Task directions: Scan the entries below. Report each line where the string "blue" occurs.

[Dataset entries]
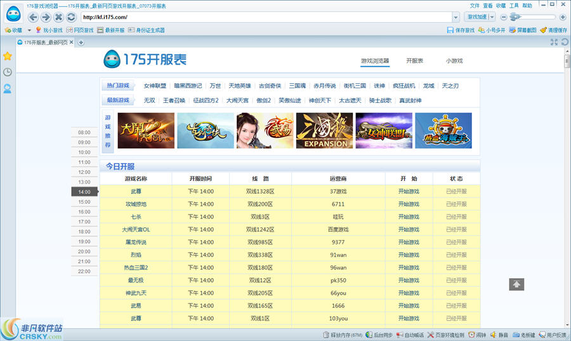Screen dimensions: 571x341
Task: Stop page loading with the X button
Action: [58, 17]

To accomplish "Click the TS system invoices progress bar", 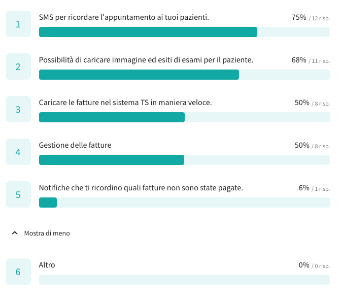I will pyautogui.click(x=184, y=117).
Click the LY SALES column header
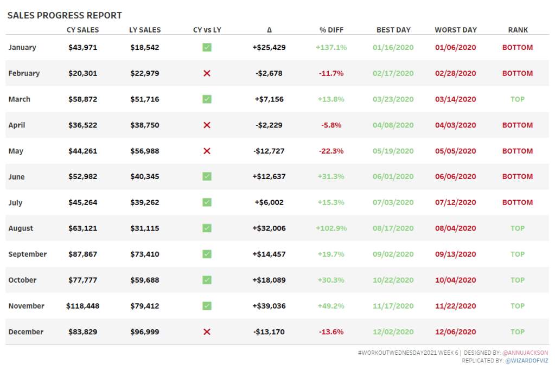 (x=145, y=30)
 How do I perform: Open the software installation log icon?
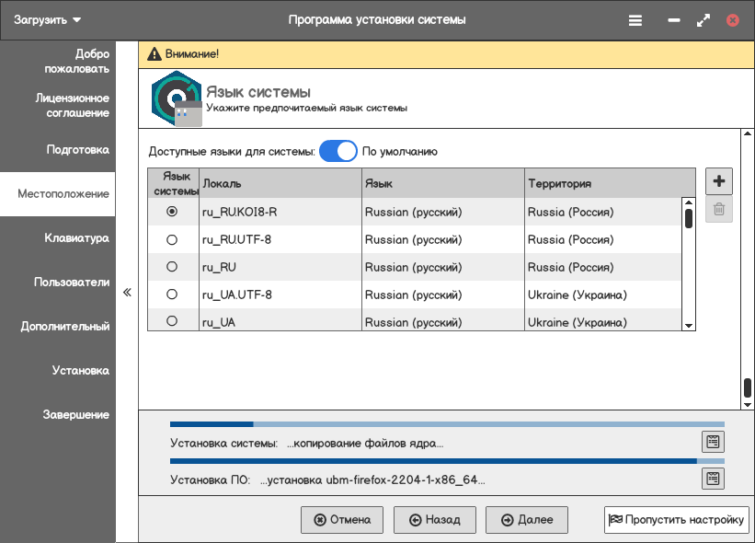[x=712, y=479]

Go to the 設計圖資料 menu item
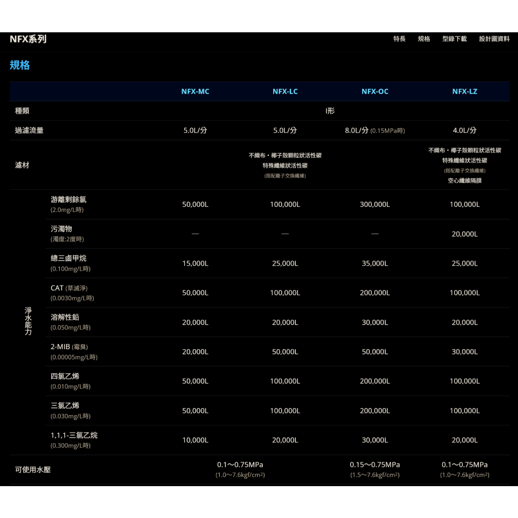coord(494,39)
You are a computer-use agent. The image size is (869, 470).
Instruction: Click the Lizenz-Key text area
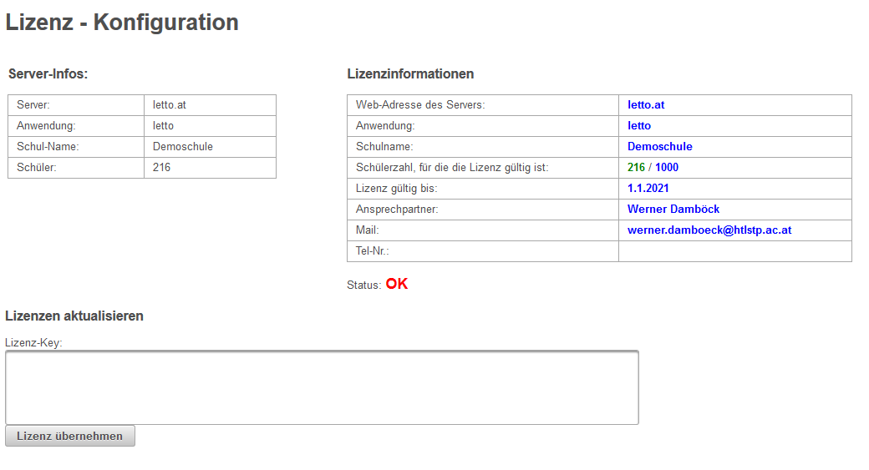tap(322, 387)
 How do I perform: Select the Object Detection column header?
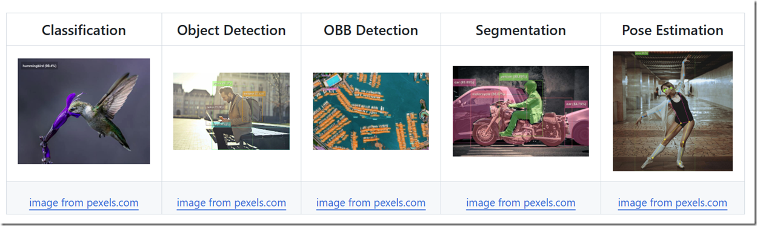pyautogui.click(x=232, y=30)
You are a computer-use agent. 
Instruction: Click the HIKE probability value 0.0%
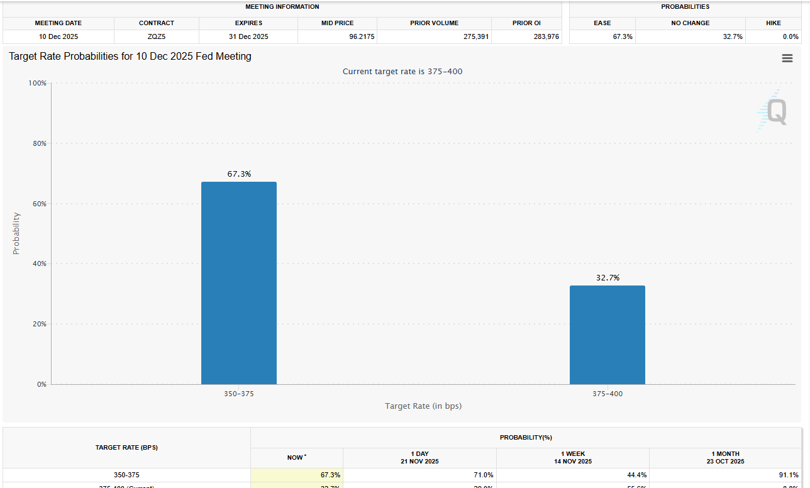coord(791,36)
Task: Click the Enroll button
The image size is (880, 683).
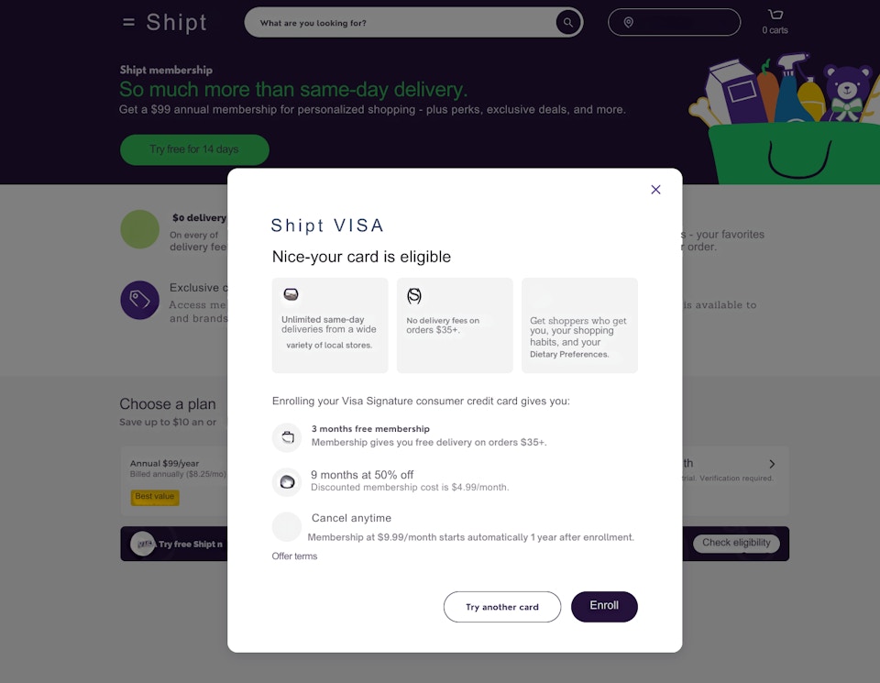Action: click(604, 607)
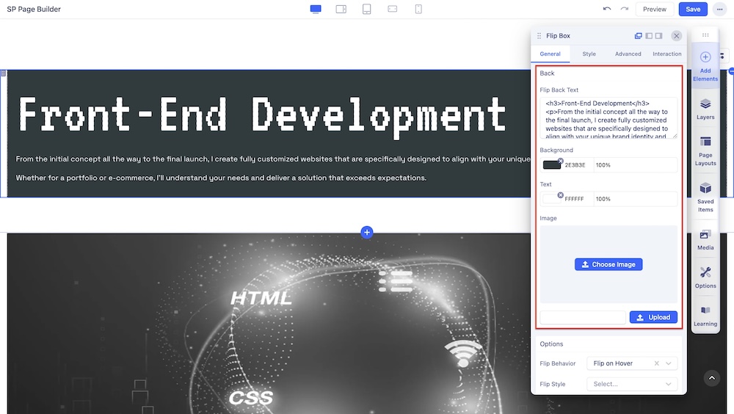Select the portrait tablet device preview
The width and height of the screenshot is (734, 414).
tap(366, 9)
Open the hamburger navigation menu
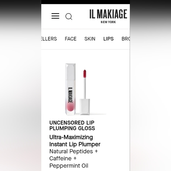The image size is (171, 171). point(55,16)
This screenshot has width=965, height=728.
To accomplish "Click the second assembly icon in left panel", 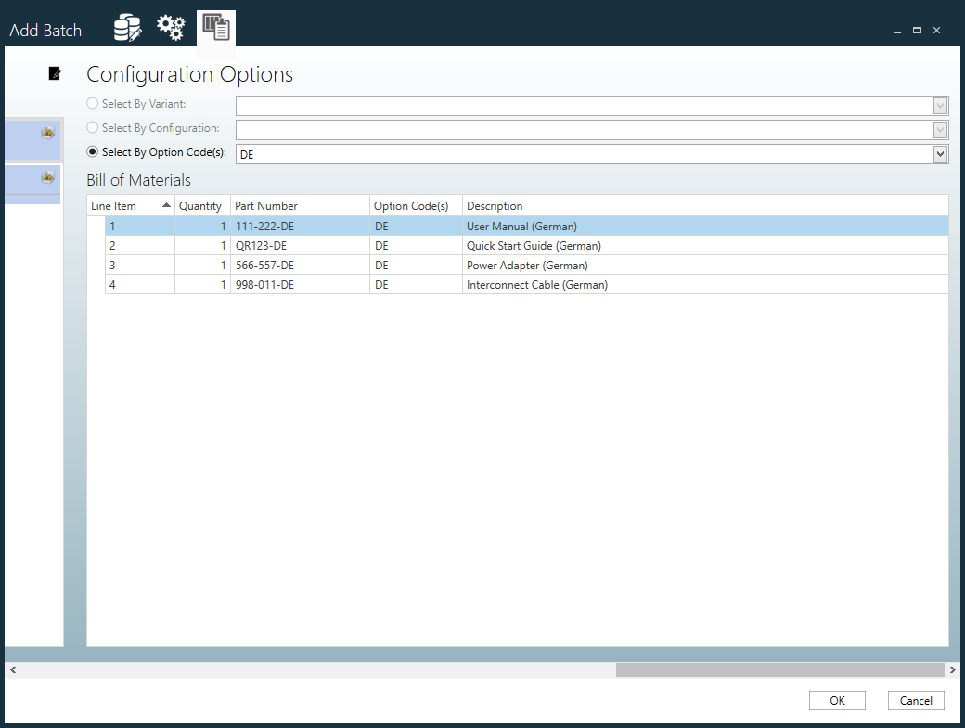I will (x=47, y=177).
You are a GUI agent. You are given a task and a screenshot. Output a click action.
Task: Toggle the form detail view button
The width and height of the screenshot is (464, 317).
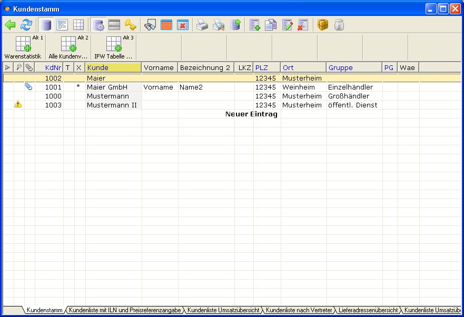click(62, 25)
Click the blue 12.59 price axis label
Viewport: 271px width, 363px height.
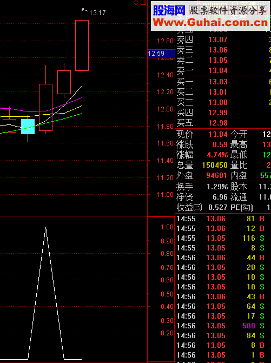click(161, 54)
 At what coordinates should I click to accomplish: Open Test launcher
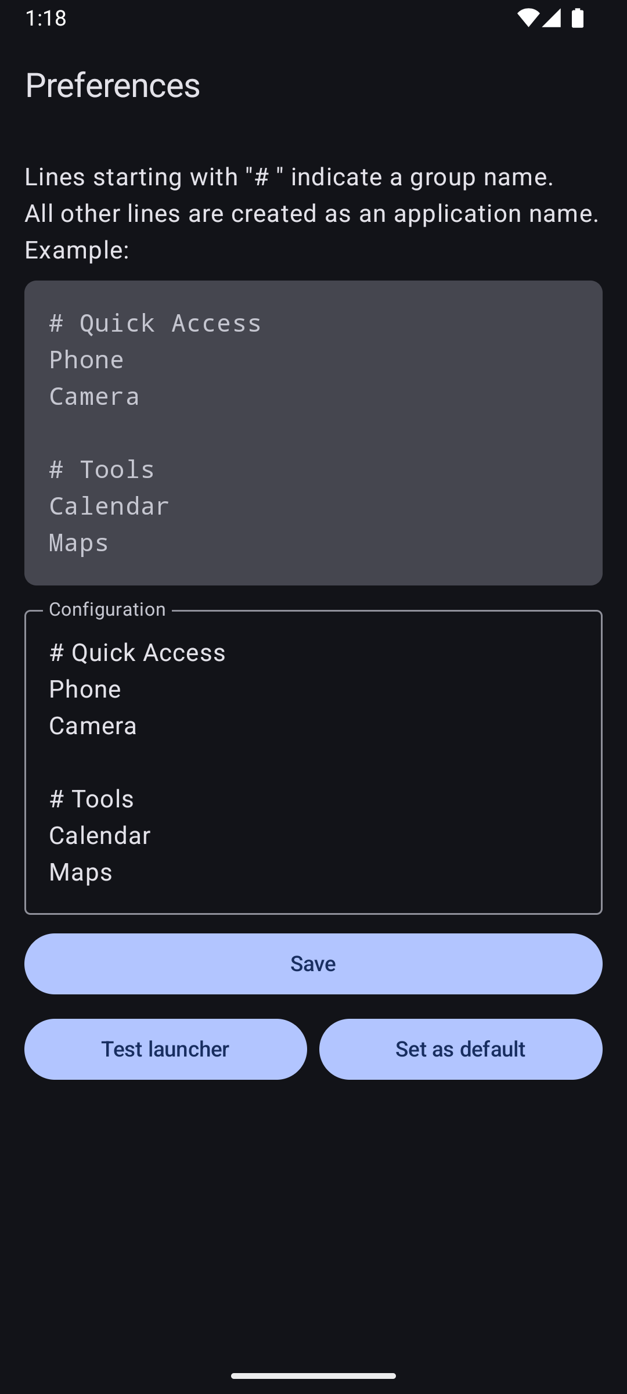coord(165,1049)
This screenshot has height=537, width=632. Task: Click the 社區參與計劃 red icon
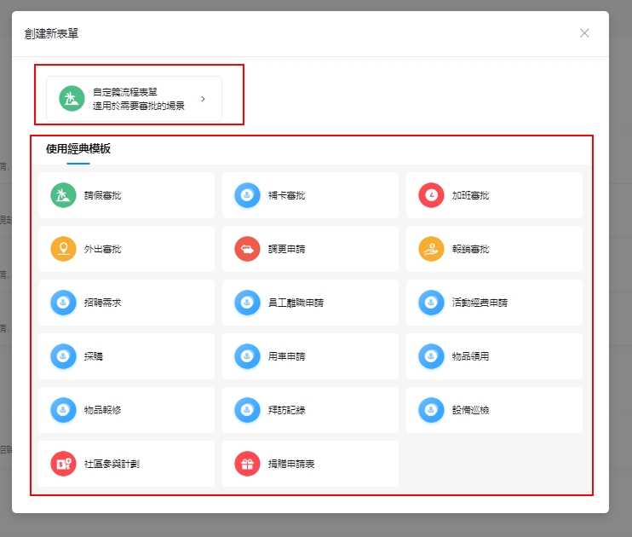pos(63,464)
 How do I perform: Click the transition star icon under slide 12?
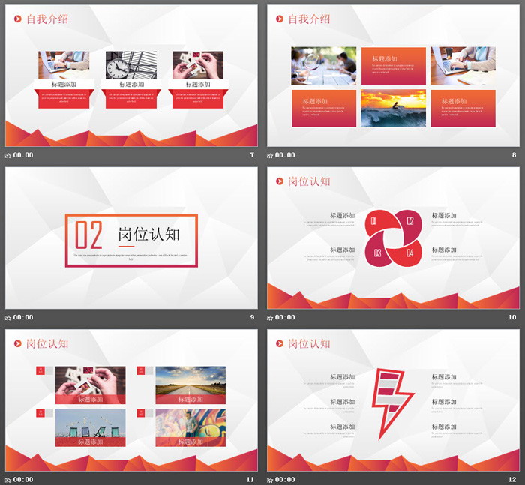point(271,479)
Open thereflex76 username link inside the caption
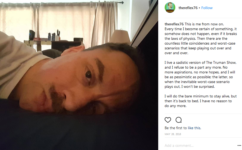The height and width of the screenshot is (150, 242). pos(174,24)
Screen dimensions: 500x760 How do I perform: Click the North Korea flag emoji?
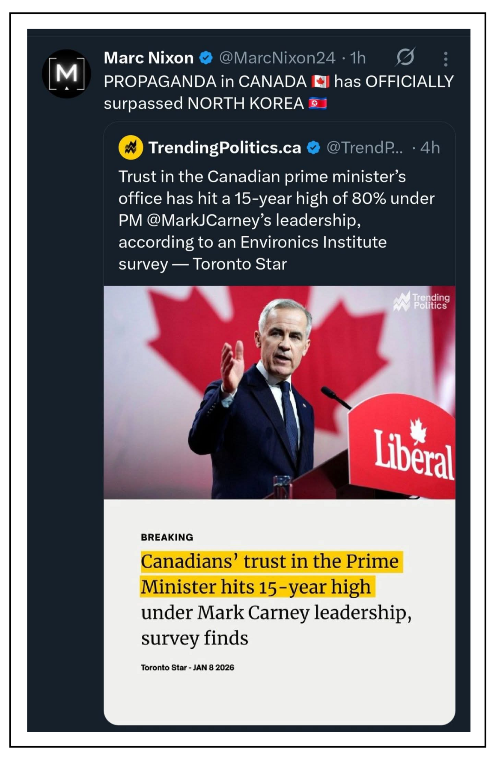tap(317, 103)
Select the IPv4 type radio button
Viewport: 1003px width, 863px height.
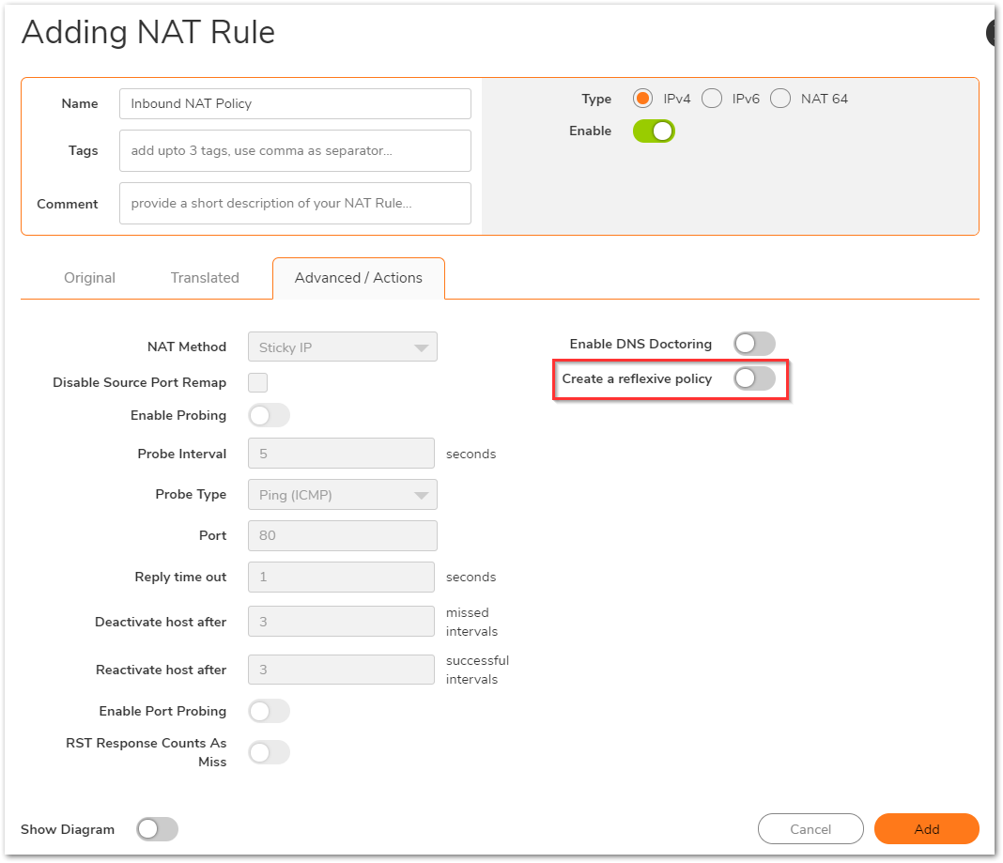pyautogui.click(x=643, y=99)
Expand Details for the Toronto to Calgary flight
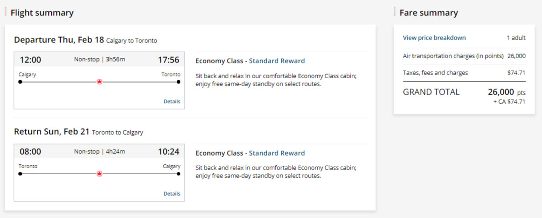 coord(172,194)
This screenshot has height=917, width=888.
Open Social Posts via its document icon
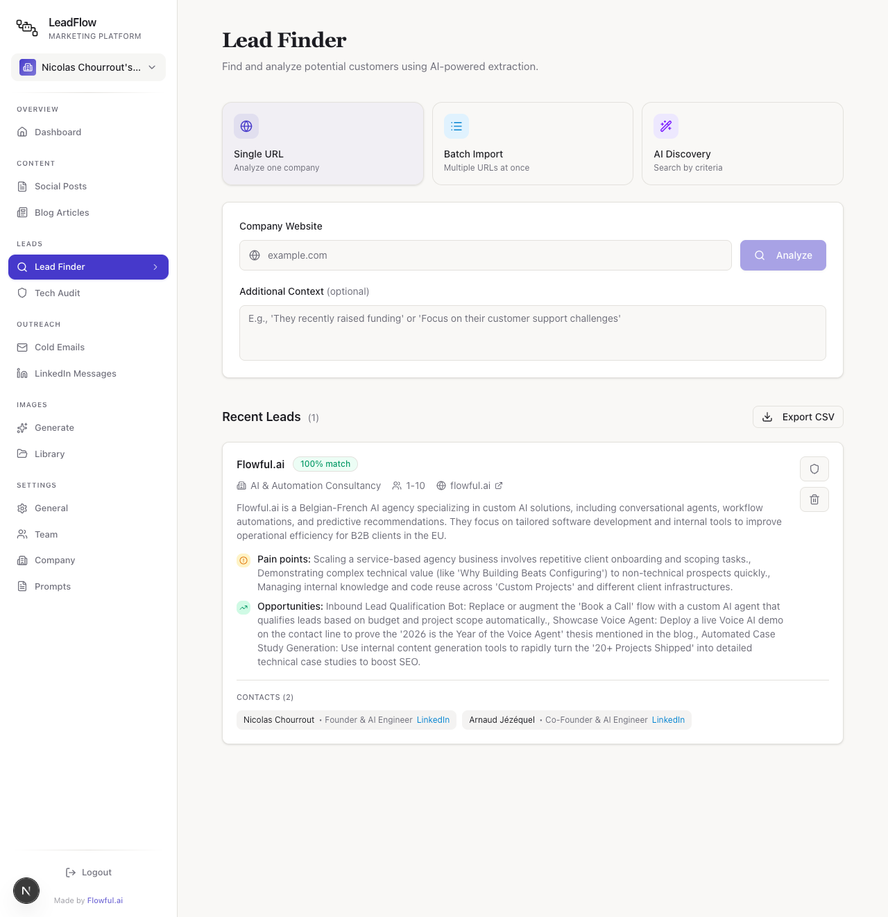(x=23, y=186)
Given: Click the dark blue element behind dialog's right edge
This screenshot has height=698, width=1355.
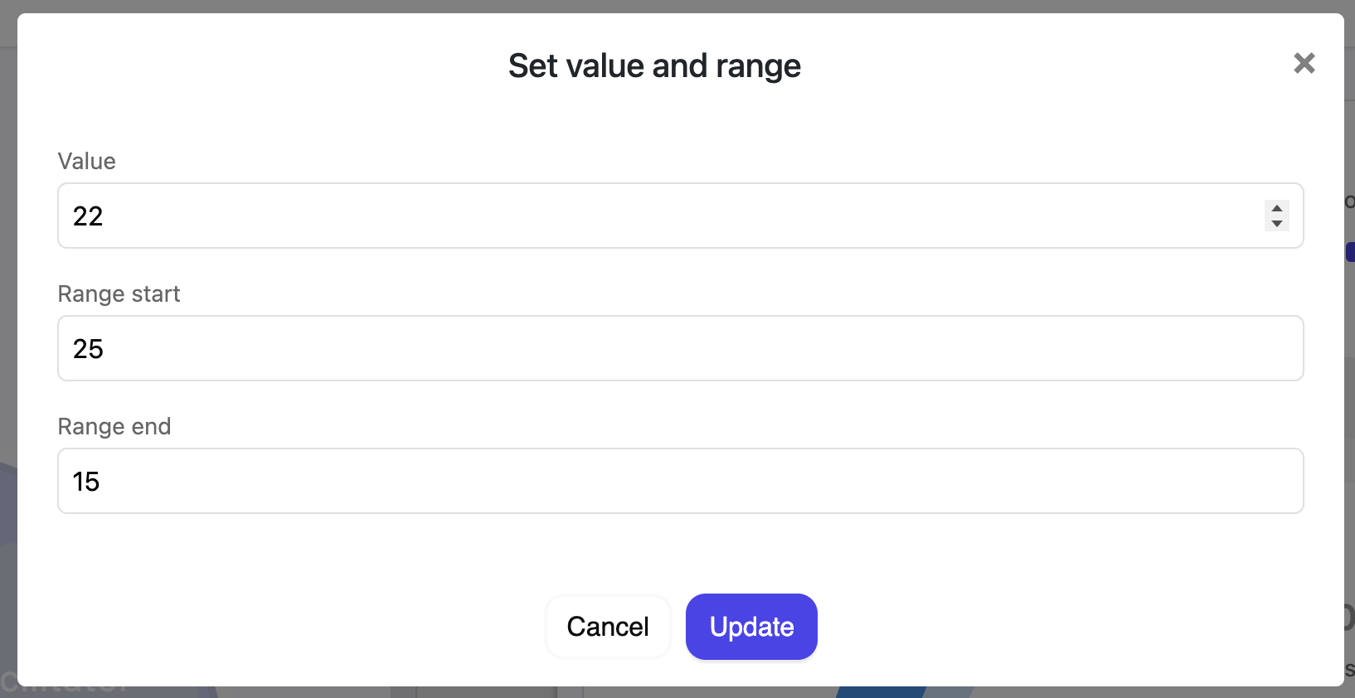Looking at the screenshot, I should click(x=1350, y=252).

Solution below:
Click the blue 12.59 price axis label
Given: Click the dark blue element behind dialog's right edge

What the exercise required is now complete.